Entries provided Start Marker
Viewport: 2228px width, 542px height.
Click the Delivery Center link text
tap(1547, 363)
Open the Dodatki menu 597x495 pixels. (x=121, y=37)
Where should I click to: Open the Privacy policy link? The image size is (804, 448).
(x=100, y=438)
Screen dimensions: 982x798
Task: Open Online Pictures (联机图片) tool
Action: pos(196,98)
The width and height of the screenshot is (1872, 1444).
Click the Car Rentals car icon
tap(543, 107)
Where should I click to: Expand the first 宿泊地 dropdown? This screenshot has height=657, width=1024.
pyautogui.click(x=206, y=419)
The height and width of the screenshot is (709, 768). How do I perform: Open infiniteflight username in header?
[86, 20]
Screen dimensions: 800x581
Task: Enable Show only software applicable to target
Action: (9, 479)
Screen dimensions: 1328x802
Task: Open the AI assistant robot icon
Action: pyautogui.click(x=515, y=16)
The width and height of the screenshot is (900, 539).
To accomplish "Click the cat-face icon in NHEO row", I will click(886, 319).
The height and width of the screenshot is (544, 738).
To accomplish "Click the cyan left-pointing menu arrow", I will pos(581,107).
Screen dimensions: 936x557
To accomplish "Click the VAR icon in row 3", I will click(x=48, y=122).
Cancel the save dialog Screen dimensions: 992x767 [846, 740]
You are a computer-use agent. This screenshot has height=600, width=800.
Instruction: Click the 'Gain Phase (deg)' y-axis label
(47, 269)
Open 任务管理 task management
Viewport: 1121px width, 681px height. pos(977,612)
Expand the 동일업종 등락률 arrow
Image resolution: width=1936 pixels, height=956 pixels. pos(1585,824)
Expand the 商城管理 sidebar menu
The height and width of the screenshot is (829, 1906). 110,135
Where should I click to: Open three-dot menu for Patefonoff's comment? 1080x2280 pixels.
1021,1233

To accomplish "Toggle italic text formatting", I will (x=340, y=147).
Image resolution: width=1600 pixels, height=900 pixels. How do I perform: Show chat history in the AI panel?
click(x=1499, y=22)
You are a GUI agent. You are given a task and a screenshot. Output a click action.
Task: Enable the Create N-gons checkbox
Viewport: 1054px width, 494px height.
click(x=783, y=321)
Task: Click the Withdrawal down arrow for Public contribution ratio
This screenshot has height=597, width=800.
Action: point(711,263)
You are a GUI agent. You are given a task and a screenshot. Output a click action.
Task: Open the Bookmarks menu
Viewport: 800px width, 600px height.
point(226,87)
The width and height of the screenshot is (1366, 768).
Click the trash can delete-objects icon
Entries provided End Marker
Aim of the task. The required output is each line of the entries that contains the word "will".

Answer box.
To accomplish "Click the cat-face icon in NHEO row", I will click(886, 319).
To accomplish "Click the cyan left-pointing menu arrow", I will pos(581,107).
To accomplish "Click the VAR icon in row 3", I will click(x=48, y=122).
To accomplish "Toggle italic text formatting", I will (x=340, y=147).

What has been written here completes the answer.